Au restaurant Beba, la cuisine raconte l’histoire de l’immigration. Ancien chef chez Liverpool House, Ari, accompagné de son frère Pablo, insuffle ici toute l’essence de leurs racines argentines et juives.
Classé à la septième place au moment de l’écriture dans le classement des 100 meilleurs restaurants du Canada, Beba s’inscrit dans un registre de restaurants confidentiel. Un immense bar occupe près de la moitié de l’espace, laissant place à une trentaine de couverts seulement. L’expérience se veut avant tout celle d’un restaurant de quartier, où l’on vient s’accouder au comptoir avec une vue directe sur la cuisine.
Le menu oscille entre spécialités juives et influences italo-ibériques, avec une approche pensée pour le partage. Les portions, proches de tapas, permettent de multiplier les découvertes. Pour notre part, nous avons dégusté cinq plats à deux, pour un total d’environ 70 dollars chacun.
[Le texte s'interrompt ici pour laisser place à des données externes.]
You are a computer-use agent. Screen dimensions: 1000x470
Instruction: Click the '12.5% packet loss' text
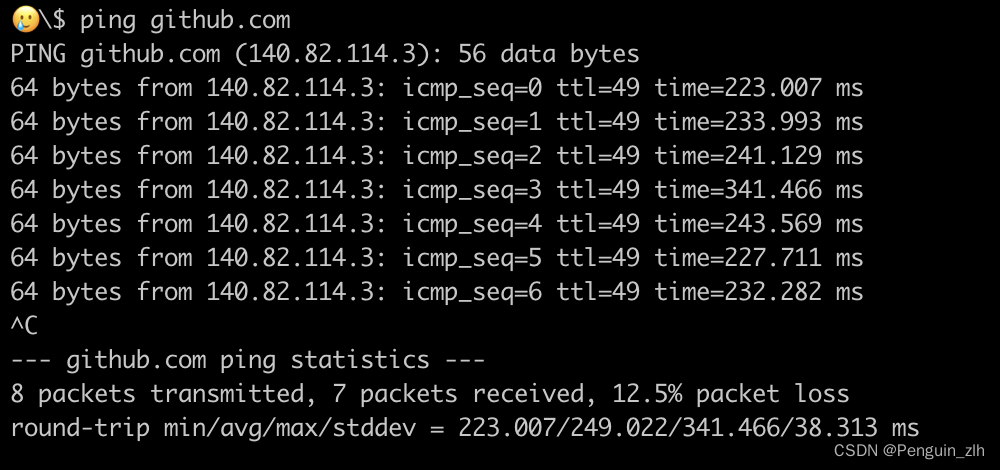pyautogui.click(x=731, y=394)
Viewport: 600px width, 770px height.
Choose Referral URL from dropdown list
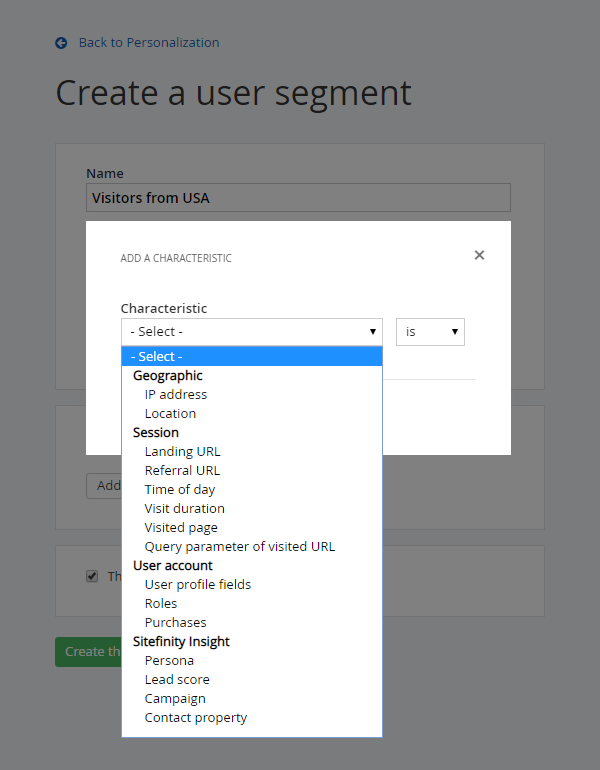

Mon expérience au restaurant Beba
Je débute avec le célèbre knish au caviar Osetra. Ce plat emblématique de la cuisine juive ashkénaze, pourtant très simple à base de pomme de terre, joue ici sur un contraste marqué. Déposé sur une base fondante, le caviar vient apporter une salinité iodée qui prolonge la mâche. Si l’association fonctionne visuellement et symboliquement, elle n’apporte cependant pas, à mon sens, un réel supplément culinaire.
Le repas se poursuit avec un montadito de maquereau cru, légèrement mariné, servi sur un pain au sésame et accompagné d’une sauce au raifort. Tout est question d’équilibre, le piquant reste subtil, effleurant à peine les narines, tandis que l’ensemble conserve une belle harmonie. Une tapas simple mais parfaitement exécutée, mon coup de cœur de la soirée.
Nous basculons ensuite vers une cuisine plus bistronomique avec des ailes de lapin frites (épaules). La texture est légère, presque aérienne, et accompagnée d’une sauce Albufera au foie gras. Celle-ci reste volontairement discrète, sans masquer le produit. Le lapin, fondant sous la panure, est particulièrement bien maîtrisé.



Arrivent ensuite des assiettes plus consistantes, dont une langue de bœuf légèrement caramélisée, servie avec une saucisse morcilla. Très proche d’un boudin noir, cette dernière développe des notes profondes, presque animales. L’ensemble repose sur des rapinis (brocolis longs), accompagné d’une sauce déglacée aux raisins secs et pignons de pin. Si la réalisation est impeccable, le sucre de la sauce atténue, à mon goût, la puissance de la langue de bœuf.
Enfin, le plat principal met à l’honneur une pieuvre braisée, à peine fondante, accompagnée de morue en ajoarriero, une préparation d’inspiration portugaise. La morue reste volontairement en retrait, laissant s’exprimer la profondeur des haricots et des poivrons. Un plat généreux, dont on apprécierait presque une portion plus importante.
Pour conclure, la tartelette au chocolat Valrhona, associée à des noisettes grillées et à un filet d’huile d’olive, offre une finale maîtrisée. Le chocolat développe une belle longueur en bouche, prolongée par la noisette, tandis que l’huile d’olive vient surprendre et apporter une dimension plus singulière. Une association inattendue, mais cohérente.